Set exercise A:
Answer these about the travel account of Dalhousie:
(i) Which hotel did the writer choose?
(ii) What price was quoted for the room?
(iii) What is the writer's next destination?

Article:
%%

And so to Dalhousie - about a week later than I had planned but surely once you get there thats all that really counts. A quite enthusiastic reception committee welcomed me off the bus - it probably ranks just behind the reception I received in Jaisalmer for sheer frenzied shuffling of feet. About 8 lads with brochures open showing off their rooms at rock bottom prices. It does come as a bit of a shock especially after a fairly substantial bus journey but once you regain your composure it really has to be looked at as a very positiive situation. You have virtually the choice of the accomodation and have a very strong bargaining position. I had a look at what was on offer and went with Hotel Monal. The walk there was tough though, through a pine forest uphill most of the way. While I am not in the worst of shape the backpack on my back certainly made the going harder than normal. Dalhousie being a hill station set up for the british administrators in nearby lahore is a very quiet town perched ontop of 4 hills each over 2000 metres. Altitude!!! Lungs were in bits by the time we rolled up to the hotel…

The price quoted for the room was 400 rupees. The room was worth 10 times that amount, god bless the off season. The balcony alone had the most wonderful view. Perfect for reading a book while warming ones hands with the odd pot of chai. Tired after the journey and the trek up there I ordered some room service and had an early night.

The next day I got up at a reasonable hour and went out to explore. Dalhousie is really nice, really quiet and serene. Two words you would never associate with india. After a lunch with some local folk I explored the region, for 6 hours I walked around the place. On one side of the town you can see the vast expanse of the himalayas while on the other you can see the foothills level off till they eventually hit pakistan and kashmir. As hillstations go you really have to hand it to the brittish planners for picking this place. At one point along the way I was beckoned over to a family having a picnic on their weekend break. They were from the state of punjab and pretty well off it seemed. One of the spent alot of his time globetrotting managing a few restaurants they have set up here there and everywhere. They have one in san francisco, I told them my old man was from there. They liked that fact so paddy joe be sure to drop the name the next time your back in your old stomping ground - might be worth a free naan with your tikka masalla!! They were very nice people, very welcoming and even let me tuck into some of the food which they had ordered.

I did have plans to visit the local wildlife park the following day but a weather front came in from somewhere and covered the place in one massive blanket of cloud. It was impossible to see more than 50 yards. Bit of a bummer, spent the day planning out the rest of my trip. I have a little over two months left in india and I have to decide whether I can dedicate some time to nepal in that time. In order to fit that in I will need to speed things up a little bit. I will give the mountains of Himachel Pradesh another 2 weeks or so then it really is time to move up the gears, grab that ellusive passport and get a little further east. My next destination is Mandi at the mouth of the Kullu valley. 12 hours on a public bus, 6 o’clock start. Can’t wait!!!

%%

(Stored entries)
%%

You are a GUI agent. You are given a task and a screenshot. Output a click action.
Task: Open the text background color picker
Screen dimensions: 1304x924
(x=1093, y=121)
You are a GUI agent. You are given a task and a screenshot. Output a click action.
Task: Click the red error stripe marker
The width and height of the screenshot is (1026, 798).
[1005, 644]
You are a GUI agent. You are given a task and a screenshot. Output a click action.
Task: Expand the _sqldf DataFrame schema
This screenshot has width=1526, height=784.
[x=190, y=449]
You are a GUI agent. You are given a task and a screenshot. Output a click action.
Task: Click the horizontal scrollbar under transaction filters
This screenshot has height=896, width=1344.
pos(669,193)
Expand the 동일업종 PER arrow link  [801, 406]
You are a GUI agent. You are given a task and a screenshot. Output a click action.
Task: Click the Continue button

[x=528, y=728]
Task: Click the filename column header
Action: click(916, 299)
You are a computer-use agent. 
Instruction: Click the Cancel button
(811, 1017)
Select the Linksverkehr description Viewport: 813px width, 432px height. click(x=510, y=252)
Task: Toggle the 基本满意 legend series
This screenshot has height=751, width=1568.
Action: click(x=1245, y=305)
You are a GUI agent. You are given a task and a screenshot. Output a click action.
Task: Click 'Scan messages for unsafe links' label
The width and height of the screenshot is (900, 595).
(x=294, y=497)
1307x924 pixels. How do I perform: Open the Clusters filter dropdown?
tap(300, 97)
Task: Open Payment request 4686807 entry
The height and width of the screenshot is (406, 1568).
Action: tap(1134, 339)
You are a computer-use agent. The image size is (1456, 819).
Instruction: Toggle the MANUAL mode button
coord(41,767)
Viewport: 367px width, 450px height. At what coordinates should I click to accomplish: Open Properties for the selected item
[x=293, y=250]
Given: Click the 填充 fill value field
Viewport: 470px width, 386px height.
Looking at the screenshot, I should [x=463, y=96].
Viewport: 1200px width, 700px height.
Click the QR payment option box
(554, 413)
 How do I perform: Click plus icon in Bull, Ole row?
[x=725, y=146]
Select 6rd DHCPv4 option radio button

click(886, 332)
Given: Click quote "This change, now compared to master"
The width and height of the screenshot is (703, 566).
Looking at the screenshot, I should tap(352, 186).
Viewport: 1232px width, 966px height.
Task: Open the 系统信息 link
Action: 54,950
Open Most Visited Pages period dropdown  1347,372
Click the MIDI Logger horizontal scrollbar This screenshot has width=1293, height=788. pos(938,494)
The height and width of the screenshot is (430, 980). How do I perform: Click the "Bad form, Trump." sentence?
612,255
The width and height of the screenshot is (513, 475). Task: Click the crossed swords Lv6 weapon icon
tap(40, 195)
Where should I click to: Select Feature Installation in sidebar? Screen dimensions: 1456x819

%%

Set exercise B:
Please rewrite everything in the records from the line containing "The height and width of the screenshot is (430, 980)." down to the last line of the records, changing "sidebar" to "side panel" and keeping all else the same. Return only those lines.

Exercise response A:
(i) Hotel Monal
(ii) 400 rupees
(iii) Mandi, at the mouth of the Kullu valley

Exercise response B:
The height and width of the screenshot is (430, 980). How do I perform: Click the "Bad form, Trump." sentence?
612,255
The width and height of the screenshot is (513, 475). Task: Click the crossed swords Lv6 weapon icon
tap(40, 195)
Where should I click to: Select Feature Installation in side panel? Screen dimensions: 1456x819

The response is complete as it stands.